End-to-end geospatial storage, analysis, and visualization
Geospatial data comes in various forms and requires a wide range of capabilities to process, analyze and visualize the data. While Geographic Information System (GIS) is common, it also is largely not cloud-native. Most GIS run on the desktop, which limits their scale and performance. While there have been advances in moving the data to the backend, these systems remain IaaS bound which makes them difficult to scale.
This article will provide a high-level approach to use cloud-native capabilities along with some open-source software options and commercial options. Three personas will be considered. The personas are architects that are looking for a high-level flow without getting into the specifics of an implementation. The personas include the following:
- General geospatial architect. This architect is looking for a means to implement geospatial but may not have a background in GIS or Remote Sensing.
- OSS geospatial architect. This architect is dedicated to an open-source software (OSS) solution but takes advantage of the cloud for compute and storage.
- COTS geospatial architect. This architect is dedicated to COTS but also takes advantage of cloud compute and storage.
Potential use cases
The solutions provided in these architectures apply to many use cases:
- Processing, storing, and providing access to large amounts of raster data, such as layers or climate data.
- Combining entity location data from ERP systems with GIS reference data or include vector data, arrays, point clouds, etc.
- Storing Internet of Things (IoT) telemetry from moving devices, and analyze in real time or in batch
- Running analytical geospatial queries.
- Embedding curated and contextualized geospatial data in web apps.
- Processing data from drones, aerial photography, satellite imagery, LiDAR, gridded model results etc.
General geospatial architecture
Azure has many native geospatial capabilities. In this diagram and the ones that follow, you'll find high-level stages in which geospatial data undergoes. First, you have the data source, an ingestion step, a place where the data is stored, transformed, served, published, and finally consumed. Note the globe icon beside the services with native geospatial capabilities. Also, these diagrams aren't to be considered linear processes. One may start in the Transforms column, Publish and Consume, and then create some derived datasets, which requires going back to a previous column.

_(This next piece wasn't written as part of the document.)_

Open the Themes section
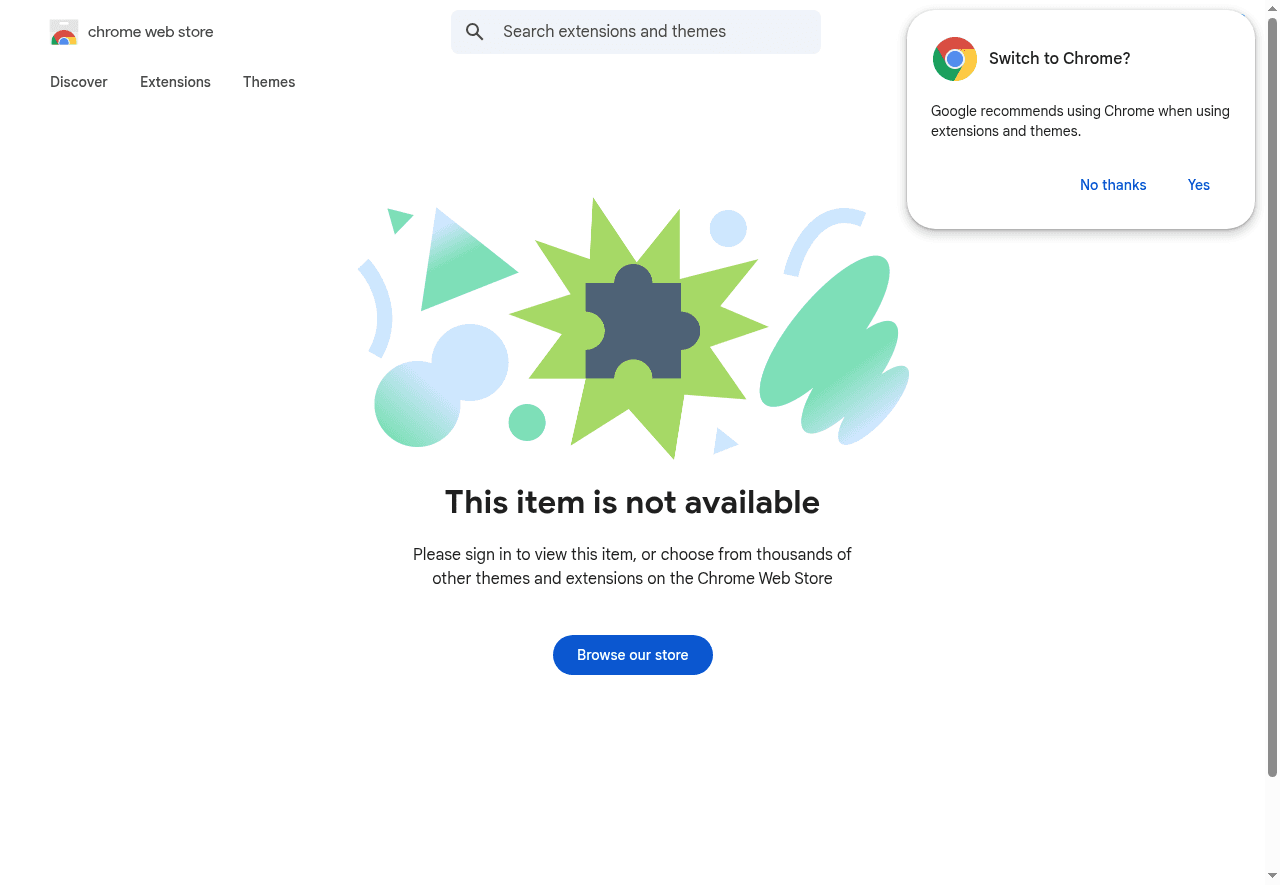This screenshot has width=1280, height=885. pyautogui.click(x=269, y=82)
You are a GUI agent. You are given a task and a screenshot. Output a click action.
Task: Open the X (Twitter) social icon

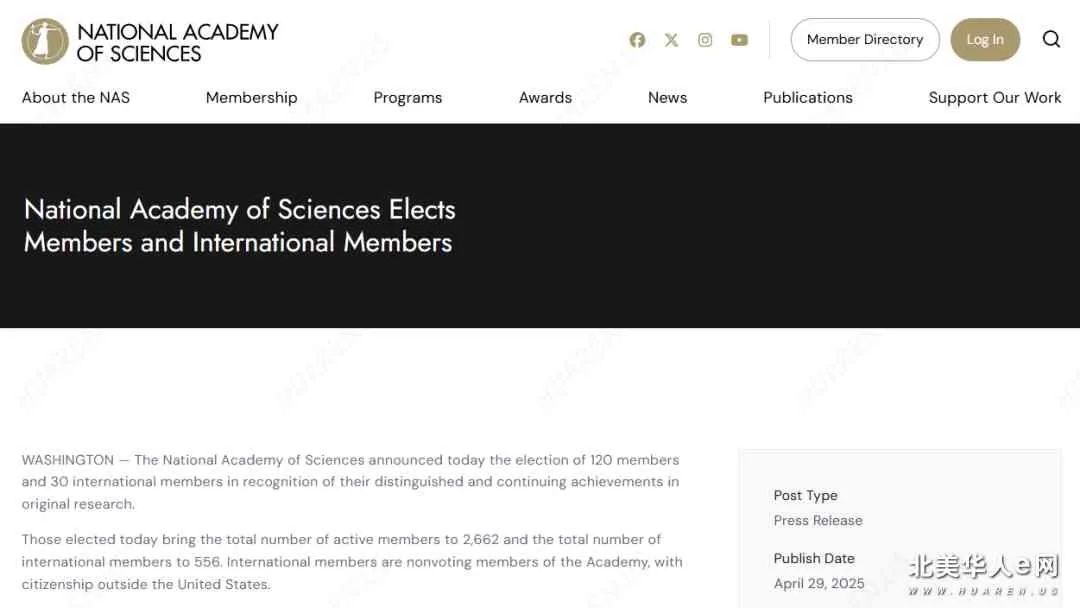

This architecture flow assumes that the data may be coming from databases, files or streaming sources and not stored in a native GIS format. Once the data is ingested with Azure Data Factory, or via Azure IoT, Event Hubs and Stream Analytics, it could then be stored permanently in warm storage with Azure SQL, Azure SQL Managed Instance, Azure Database for PostgreSQL or Azure Data Lake Storage. From there, the data can be transformed and processed in batch with Azure Batch or Synapse Spark Pool, of which both can be automated through the usage of an Azure Data Factory or Synapse pipeline. For real-time data, it can be further transformed or processed with Stream Analytics, Azure Maps or brought into context with Azure Digital Twins. Once the data is transformed, it can then once again be served for additional uses in Azure SQL DB or Azure Database for PostgreSQL, Synapse SQL Pool (for abstracted non-geospatial data), Azure Cosmos DB, or Azure Data Explorer. Once ready, the data can be queried directly through the data base API, but frequently a publish layer is used. The Azure Maps Data API would suffice for small datasets, otherwise a non-native service can be introduced based on OSS or COTS, for accessing the data through web services or desktop applications. Finally, the Azure Maps Web SDK hosted in Azure App Service would allow for geovisualization. Another option is to use Azure Maps in Power BI. Lastly, HoloLens and Azure Spatial Anchors can be used to view the data and place it in the real-world for virtual reality (VR) and augmented reality (AR) experiences.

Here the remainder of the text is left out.